* **Provided text**
....
Set these variables in your shell or via your MCP client configuration to keep runtime behavior hot-swappable without code edits.

What Works Now

MCP Server: Fully functional stdio-based server
Modal Integration: Deployed and running on B200 GPUs
NPX Support: Node.js wrapper for easy Cursor integration
CUDA Compilation: nvcc with sm_100 (Blackwell) support
Build Caching: Instant re-runs with content-based caching
Examples: hello.cu, vector_add.cu, matrix_mul.cu all tested
Performance: 128 GB/s memory bandwidth on vector operations

Examples Included

  • test/hello.cu: Simple kernel printing from GPU threads
  • examples/vector_add.cu: Optimized vector addition with performance metrics
  • examples/matrix_mul.cu: Tiled matrix multiplication with shared memory

All examples tested and verified working on Modal B200 GPU.

Development notes

  • Keep pure logic in libraries and surface I/O only through MCP tools (mcp_modal_cuda_server.py orchestrates Modal calls).
  • Extend configuration with YAML files under config/ if you need additional runtime toggles; avoid hardcoding values into scripts.
  • Document every change in PROVE.md, including the diff and validation steps, to maintain provenance across deployments.

Performance Tips

# Use optimization flags for faster code
extra_nvcc_flags=["-O3", "--use_fast_math"]

# Enable PTX for forward compatibility
use_default_gencode=true

Build caching is automatic - repeated runs with the same source are instant.

Complete Setup Guide

Initial Setup

# Install dependencies
uv venv
uv pip install modal mcp fastmcp

# Deploy to Modal (one-time, already done)
modal deploy modal_app.py

# Make scripts executable
chmod +x index.js

Verification

Run the complete verification suite:

./verify_all.sh

Expected output:

✓ Python environment exists
✓ All Python dependencies installed
✓ MCP server test passed
✓ NPX wrapper test passed
✓ Vector add test passed (128 GB/s on B200)
✓ All example files present
✓ Cursor config test passed
✓ All verification checks passed!

Cursor Integration

Complete Configuration

Add to ~/.cursor/mcp.json (replace with your actual project path):

{
  "mcpServers": {
    "gpu-cuda": {
      "command": "node",
      "args": ["/Users/infatoshi/cuda/gpu-mcp/index.js"],
      "env": {
        "PROJECT_ROOT": "/Users/infatoshi/cuda/gpu-mcp",
        "MODAL_APP": "cuda-kernel-runner",
        "MODAL_GPU": "B200"
....
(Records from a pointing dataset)

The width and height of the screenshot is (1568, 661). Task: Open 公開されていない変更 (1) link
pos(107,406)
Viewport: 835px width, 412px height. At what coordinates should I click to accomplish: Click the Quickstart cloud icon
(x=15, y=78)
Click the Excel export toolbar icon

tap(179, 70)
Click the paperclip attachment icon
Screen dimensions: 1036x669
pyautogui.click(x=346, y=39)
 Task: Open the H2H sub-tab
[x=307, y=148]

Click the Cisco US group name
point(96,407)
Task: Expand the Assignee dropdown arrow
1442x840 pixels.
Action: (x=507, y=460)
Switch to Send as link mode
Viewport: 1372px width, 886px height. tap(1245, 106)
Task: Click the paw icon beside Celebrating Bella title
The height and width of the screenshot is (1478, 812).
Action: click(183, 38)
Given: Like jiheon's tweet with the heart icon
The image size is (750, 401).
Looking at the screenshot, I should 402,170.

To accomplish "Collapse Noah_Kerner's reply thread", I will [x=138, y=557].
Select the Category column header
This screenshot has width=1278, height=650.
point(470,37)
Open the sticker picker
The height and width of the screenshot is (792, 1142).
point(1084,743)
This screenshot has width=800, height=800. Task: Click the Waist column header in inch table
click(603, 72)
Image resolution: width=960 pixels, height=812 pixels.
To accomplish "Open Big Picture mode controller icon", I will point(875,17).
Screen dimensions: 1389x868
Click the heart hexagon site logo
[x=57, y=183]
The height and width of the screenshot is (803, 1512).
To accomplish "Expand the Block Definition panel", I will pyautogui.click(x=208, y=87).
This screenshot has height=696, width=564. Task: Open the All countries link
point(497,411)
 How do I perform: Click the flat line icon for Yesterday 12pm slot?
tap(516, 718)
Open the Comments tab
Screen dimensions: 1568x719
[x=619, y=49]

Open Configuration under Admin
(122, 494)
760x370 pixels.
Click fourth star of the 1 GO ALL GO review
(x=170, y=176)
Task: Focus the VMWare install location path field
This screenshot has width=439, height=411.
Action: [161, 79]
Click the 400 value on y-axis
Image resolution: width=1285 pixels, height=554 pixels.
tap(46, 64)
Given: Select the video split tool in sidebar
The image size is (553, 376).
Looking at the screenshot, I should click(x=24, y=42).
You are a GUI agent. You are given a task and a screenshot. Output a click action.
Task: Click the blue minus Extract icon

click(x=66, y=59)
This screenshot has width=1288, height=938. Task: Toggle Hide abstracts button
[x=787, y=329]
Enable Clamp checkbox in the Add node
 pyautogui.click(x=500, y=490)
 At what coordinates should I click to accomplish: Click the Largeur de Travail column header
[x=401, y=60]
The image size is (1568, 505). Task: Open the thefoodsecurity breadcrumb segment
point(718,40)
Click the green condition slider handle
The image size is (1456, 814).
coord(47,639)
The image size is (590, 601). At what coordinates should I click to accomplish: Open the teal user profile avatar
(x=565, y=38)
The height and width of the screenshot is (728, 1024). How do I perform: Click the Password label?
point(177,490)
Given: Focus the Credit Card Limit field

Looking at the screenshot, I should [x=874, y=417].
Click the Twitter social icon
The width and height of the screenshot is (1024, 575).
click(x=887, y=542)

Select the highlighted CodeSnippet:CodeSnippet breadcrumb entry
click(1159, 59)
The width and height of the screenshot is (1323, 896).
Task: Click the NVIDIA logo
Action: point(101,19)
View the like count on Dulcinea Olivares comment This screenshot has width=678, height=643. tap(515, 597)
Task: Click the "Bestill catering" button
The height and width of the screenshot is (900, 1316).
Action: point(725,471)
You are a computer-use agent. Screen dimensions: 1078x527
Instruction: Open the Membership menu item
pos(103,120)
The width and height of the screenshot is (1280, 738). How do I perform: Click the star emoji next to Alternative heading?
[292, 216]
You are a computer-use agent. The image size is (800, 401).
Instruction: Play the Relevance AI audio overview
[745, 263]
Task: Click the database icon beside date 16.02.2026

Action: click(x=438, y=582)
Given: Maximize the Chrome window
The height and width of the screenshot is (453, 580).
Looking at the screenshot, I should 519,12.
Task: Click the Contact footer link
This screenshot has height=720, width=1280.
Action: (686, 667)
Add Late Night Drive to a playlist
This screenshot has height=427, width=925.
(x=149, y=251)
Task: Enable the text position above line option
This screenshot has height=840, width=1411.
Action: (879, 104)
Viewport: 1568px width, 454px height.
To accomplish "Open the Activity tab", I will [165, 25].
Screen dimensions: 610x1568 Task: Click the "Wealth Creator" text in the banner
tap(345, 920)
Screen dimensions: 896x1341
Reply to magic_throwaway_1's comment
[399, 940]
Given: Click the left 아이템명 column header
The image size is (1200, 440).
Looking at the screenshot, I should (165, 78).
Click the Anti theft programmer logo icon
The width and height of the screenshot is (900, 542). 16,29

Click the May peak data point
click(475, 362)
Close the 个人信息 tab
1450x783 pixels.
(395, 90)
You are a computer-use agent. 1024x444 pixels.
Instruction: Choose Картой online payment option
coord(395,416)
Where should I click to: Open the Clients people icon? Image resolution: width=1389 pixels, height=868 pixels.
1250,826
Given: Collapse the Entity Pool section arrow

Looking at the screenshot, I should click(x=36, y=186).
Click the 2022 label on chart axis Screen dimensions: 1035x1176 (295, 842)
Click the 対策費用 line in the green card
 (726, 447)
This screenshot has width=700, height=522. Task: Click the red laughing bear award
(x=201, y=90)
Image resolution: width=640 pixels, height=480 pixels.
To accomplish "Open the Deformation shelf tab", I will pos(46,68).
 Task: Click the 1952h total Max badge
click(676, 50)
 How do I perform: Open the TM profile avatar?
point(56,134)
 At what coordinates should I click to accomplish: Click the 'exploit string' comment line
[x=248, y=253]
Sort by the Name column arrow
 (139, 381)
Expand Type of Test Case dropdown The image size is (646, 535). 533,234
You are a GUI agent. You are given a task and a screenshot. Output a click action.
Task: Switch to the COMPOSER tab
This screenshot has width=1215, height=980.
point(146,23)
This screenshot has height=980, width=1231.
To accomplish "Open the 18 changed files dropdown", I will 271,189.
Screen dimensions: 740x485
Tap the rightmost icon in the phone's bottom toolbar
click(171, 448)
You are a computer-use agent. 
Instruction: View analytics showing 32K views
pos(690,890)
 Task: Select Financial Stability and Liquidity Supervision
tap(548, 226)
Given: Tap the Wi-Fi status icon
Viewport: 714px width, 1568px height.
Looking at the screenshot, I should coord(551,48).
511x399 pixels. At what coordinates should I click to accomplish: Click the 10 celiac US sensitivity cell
....
* **Written tasks**
1. Summarize the text about the CUDA MCP server in two sentences.
2. Quote the text about the CUDA MCP server verbatim, starting with "Examples Included" and going on through "Modal B200 GPU.".

* **Responses in order**
1. The project provides a fully functional stdio-based MCP server that compiles CUDA code with nvcc and runs it on Modal B200 GPUs, with automatic content-based build caching and tested examples such as vector addition and tiled matrix multiplication. The text also covers initial setup with uv and Modal, a verification script, and the configuration needed for Cursor integration through ~/.cursor/mcp.json.

2.
Examples Included

  • test/hello.cu: Simple kernel printing from GPU threads
  • examples/vector_add.cu: Optimized vector addition with performance metrics
  • examples/matrix_mul.cu: Tiled matrix multiplication with shared memory

All examples tested and verified working on Modal B200 GPU.